**Work to complete**
Retype all of the entries that appear below, keeping them exactly as they are.
Records provided START
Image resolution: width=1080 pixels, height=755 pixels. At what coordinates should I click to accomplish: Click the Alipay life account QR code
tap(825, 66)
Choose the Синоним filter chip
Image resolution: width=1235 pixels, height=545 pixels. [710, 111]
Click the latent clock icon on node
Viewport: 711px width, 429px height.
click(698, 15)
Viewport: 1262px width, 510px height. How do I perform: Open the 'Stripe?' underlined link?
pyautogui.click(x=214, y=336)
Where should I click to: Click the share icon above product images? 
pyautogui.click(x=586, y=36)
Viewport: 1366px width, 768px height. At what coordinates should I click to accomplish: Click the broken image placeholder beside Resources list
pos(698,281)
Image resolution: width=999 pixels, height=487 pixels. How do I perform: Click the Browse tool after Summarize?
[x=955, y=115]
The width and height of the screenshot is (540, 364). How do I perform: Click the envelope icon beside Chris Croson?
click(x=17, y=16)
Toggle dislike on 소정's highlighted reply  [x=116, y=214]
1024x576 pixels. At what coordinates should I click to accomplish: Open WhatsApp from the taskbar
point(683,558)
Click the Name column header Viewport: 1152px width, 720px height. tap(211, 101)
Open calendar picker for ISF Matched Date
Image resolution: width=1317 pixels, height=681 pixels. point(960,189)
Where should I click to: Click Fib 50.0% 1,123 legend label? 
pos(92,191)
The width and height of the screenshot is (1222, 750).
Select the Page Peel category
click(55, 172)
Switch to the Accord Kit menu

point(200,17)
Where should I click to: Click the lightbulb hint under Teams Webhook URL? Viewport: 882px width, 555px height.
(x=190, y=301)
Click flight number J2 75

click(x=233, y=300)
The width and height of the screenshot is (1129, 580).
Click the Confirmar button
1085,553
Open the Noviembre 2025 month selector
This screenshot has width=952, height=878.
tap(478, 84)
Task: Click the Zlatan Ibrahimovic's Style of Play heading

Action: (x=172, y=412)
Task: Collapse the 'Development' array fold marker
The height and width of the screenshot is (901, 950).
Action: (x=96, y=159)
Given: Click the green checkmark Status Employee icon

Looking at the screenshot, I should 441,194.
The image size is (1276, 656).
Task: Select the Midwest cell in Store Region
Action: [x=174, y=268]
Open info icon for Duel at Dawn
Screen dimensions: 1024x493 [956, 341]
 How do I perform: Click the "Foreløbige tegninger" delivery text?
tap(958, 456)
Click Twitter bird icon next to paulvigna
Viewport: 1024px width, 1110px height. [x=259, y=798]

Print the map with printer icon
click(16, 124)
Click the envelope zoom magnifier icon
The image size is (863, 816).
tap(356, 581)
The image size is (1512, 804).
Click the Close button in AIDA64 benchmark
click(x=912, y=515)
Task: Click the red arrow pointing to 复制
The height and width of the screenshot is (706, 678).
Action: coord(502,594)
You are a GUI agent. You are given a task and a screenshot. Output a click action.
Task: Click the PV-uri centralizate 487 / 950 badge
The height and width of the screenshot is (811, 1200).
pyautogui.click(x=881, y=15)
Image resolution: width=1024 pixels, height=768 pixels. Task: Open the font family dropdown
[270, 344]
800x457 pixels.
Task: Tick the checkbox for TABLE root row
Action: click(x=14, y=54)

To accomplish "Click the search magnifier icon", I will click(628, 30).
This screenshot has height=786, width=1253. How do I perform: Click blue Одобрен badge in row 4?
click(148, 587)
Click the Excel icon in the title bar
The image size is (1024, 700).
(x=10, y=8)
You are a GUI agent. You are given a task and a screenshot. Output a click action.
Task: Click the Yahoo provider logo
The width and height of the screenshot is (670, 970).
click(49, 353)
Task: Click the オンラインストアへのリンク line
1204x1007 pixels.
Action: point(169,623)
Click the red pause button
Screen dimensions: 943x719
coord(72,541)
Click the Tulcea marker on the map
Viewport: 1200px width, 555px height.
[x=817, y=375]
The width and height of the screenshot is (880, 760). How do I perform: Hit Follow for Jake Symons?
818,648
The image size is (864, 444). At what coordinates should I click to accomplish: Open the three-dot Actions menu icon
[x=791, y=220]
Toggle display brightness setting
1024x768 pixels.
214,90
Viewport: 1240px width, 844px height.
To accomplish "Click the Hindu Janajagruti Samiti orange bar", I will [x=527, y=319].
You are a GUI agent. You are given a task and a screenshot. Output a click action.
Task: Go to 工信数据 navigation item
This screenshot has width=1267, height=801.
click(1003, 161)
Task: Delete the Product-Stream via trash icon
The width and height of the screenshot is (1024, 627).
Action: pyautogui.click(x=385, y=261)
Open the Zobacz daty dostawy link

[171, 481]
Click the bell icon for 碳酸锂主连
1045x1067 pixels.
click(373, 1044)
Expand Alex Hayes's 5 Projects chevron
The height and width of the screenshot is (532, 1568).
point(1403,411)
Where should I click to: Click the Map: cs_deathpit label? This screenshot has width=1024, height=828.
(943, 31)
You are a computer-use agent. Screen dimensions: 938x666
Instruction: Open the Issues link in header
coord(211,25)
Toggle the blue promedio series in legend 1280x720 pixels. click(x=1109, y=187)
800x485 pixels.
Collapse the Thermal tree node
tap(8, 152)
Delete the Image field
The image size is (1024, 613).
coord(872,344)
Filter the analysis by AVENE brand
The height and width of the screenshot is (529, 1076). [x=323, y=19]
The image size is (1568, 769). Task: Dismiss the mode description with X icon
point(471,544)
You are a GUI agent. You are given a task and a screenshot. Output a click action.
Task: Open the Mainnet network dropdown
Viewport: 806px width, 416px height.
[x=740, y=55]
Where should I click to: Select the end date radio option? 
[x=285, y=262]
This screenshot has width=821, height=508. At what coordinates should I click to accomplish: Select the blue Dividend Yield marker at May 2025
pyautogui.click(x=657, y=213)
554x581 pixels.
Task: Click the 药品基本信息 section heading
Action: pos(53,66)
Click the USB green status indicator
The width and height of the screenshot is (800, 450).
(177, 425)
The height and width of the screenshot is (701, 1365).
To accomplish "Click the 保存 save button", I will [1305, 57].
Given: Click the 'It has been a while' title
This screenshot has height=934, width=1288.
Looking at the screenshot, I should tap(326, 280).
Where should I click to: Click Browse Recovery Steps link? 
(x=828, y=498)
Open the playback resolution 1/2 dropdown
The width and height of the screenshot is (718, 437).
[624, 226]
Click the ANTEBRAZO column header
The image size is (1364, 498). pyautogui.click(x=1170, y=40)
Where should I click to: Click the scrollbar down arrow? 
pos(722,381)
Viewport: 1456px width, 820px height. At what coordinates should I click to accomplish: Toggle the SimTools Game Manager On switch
Records provided END
**Solved problem**
Image resolution: width=1080 pixels, height=755 pixels. At what coordinates should I click to accomplish: Click the Alipay life account QR code
tap(825, 66)
Choose the Синоним filter chip
Image resolution: width=1235 pixels, height=545 pixels. [710, 111]
Click the latent clock icon on node
Viewport: 711px width, 429px height.
click(698, 15)
Viewport: 1262px width, 510px height. How do I perform: Open the 'Stripe?' underlined link?
pyautogui.click(x=214, y=336)
Where should I click to: Click the share icon above product images? 
pyautogui.click(x=586, y=36)
Viewport: 1366px width, 768px height. At what coordinates should I click to accomplish: Click the broken image placeholder beside Resources list
pos(698,281)
Image resolution: width=999 pixels, height=487 pixels. How do I perform: Click the Browse tool after Summarize?
[x=955, y=115]
The width and height of the screenshot is (540, 364). How do I perform: Click the envelope icon beside Chris Croson?
click(x=17, y=16)
Toggle dislike on 소정's highlighted reply  [x=116, y=214]
1024x576 pixels. At what coordinates should I click to accomplish: Open WhatsApp from the taskbar
point(683,558)
Click the Name column header Viewport: 1152px width, 720px height. tap(211, 101)
Open calendar picker for ISF Matched Date
Image resolution: width=1317 pixels, height=681 pixels. point(960,189)
Where should I click to: Click Fib 50.0% 1,123 legend label? 
pos(92,191)
The width and height of the screenshot is (1222, 750).
Select the Page Peel category
click(55, 172)
Switch to the Accord Kit menu

point(200,17)
Where should I click to: Click the lightbulb hint under Teams Webhook URL? Viewport: 882px width, 555px height.
(x=190, y=301)
Click flight number J2 75

click(x=233, y=300)
The width and height of the screenshot is (1129, 580).
Click the Confirmar button
1085,553
Open the Noviembre 2025 month selector
This screenshot has width=952, height=878.
tap(478, 84)
Task: Click the Zlatan Ibrahimovic's Style of Play heading

Action: (x=172, y=412)
Task: Collapse the 'Development' array fold marker
The height and width of the screenshot is (901, 950).
Action: (x=96, y=159)
Given: Click the green checkmark Status Employee icon

Looking at the screenshot, I should 441,194.
The image size is (1276, 656).
Task: Select the Midwest cell in Store Region
Action: [x=174, y=268]
Open info icon for Duel at Dawn
Screen dimensions: 1024x493 [956, 341]
 How do I perform: Click the "Foreløbige tegninger" delivery text?
tap(958, 456)
Click Twitter bird icon next to paulvigna
Viewport: 1024px width, 1110px height. [x=259, y=798]

Print the map with printer icon
click(16, 124)
Click the envelope zoom magnifier icon
The image size is (863, 816).
tap(356, 581)
The image size is (1512, 804).
Click the Close button in AIDA64 benchmark
click(x=912, y=515)
Task: Click the red arrow pointing to 复制
The height and width of the screenshot is (706, 678).
Action: coord(502,594)
You are a GUI agent. You are given a task and a screenshot. Output a click action.
Task: Click the PV-uri centralizate 487 / 950 badge
The height and width of the screenshot is (811, 1200).
pyautogui.click(x=881, y=15)
Image resolution: width=1024 pixels, height=768 pixels. Task: Open the font family dropdown
[270, 344]
800x457 pixels.
Task: Tick the checkbox for TABLE root row
Action: click(x=14, y=54)

To accomplish "Click the search magnifier icon", I will click(628, 30).
This screenshot has height=786, width=1253. How do I perform: Click blue Одобрен badge in row 4?
click(148, 587)
Click the Excel icon in the title bar
The image size is (1024, 700).
(x=10, y=8)
You are a GUI agent. You are given a task and a screenshot. Output a click action.
Task: Click the Yahoo provider logo
The width and height of the screenshot is (670, 970).
click(49, 353)
Task: Click the オンラインストアへのリンク line
1204x1007 pixels.
Action: point(169,623)
Click the red pause button
Screen dimensions: 943x719
coord(72,541)
Click the Tulcea marker on the map
Viewport: 1200px width, 555px height.
[x=817, y=375]
The width and height of the screenshot is (880, 760). How do I perform: Hit Follow for Jake Symons?
818,648
The image size is (864, 444). At what coordinates should I click to accomplish: Open the three-dot Actions menu icon
[x=791, y=220]
Toggle display brightness setting
1024x768 pixels.
214,90
Viewport: 1240px width, 844px height.
To accomplish "Click the Hindu Janajagruti Samiti orange bar", I will [x=527, y=319].
You are a GUI agent. You are given a task and a screenshot. Output a click action.
Task: Go to 工信数据 navigation item
This screenshot has width=1267, height=801.
click(1003, 161)
Task: Delete the Product-Stream via trash icon
The width and height of the screenshot is (1024, 627).
Action: pyautogui.click(x=385, y=261)
Open the Zobacz daty dostawy link

[171, 481]
Click the bell icon for 碳酸锂主连
1045x1067 pixels.
click(373, 1044)
Expand Alex Hayes's 5 Projects chevron
The height and width of the screenshot is (532, 1568).
point(1403,411)
Where should I click to: Click the Map: cs_deathpit label? This screenshot has width=1024, height=828.
(943, 31)
You are a computer-use agent. Screen dimensions: 938x666
Instruction: Open the Issues link in header
coord(211,25)
Toggle the blue promedio series in legend 1280x720 pixels. click(x=1109, y=187)
800x485 pixels.
Collapse the Thermal tree node
tap(8, 152)
Delete the Image field
The image size is (1024, 613).
coord(872,344)
Filter the analysis by AVENE brand
The height and width of the screenshot is (529, 1076). [x=323, y=19]
The image size is (1568, 769). Task: Dismiss the mode description with X icon
point(471,544)
You are a GUI agent. You are given a task and a screenshot. Output a click action.
Task: Open the Mainnet network dropdown
Viewport: 806px width, 416px height.
[x=740, y=55]
Where should I click to: Select the end date radio option? 
[x=285, y=262]
This screenshot has width=821, height=508. At what coordinates should I click to accomplish: Select the blue Dividend Yield marker at May 2025
pyautogui.click(x=657, y=213)
554x581 pixels.
Task: Click the 药品基本信息 section heading
Action: pos(53,66)
Click the USB green status indicator
The width and height of the screenshot is (800, 450).
(177, 425)
The height and width of the screenshot is (701, 1365).
To accomplish "Click the 保存 save button", I will [1305, 57].
Given: Click the 'It has been a while' title
This screenshot has height=934, width=1288.
Looking at the screenshot, I should tap(326, 280).
Where should I click to: Click Browse Recovery Steps link? 
(x=828, y=498)
Open the playback resolution 1/2 dropdown
The width and height of the screenshot is (718, 437).
[624, 226]
Click the ANTEBRAZO column header
The image size is (1364, 498). pyautogui.click(x=1170, y=40)
Where should I click to: Click the scrollbar down arrow? 
pos(722,381)
Viewport: 1456px width, 820px height. At what coordinates should I click to accomplish: Toggle the SimTools Game Manager On switch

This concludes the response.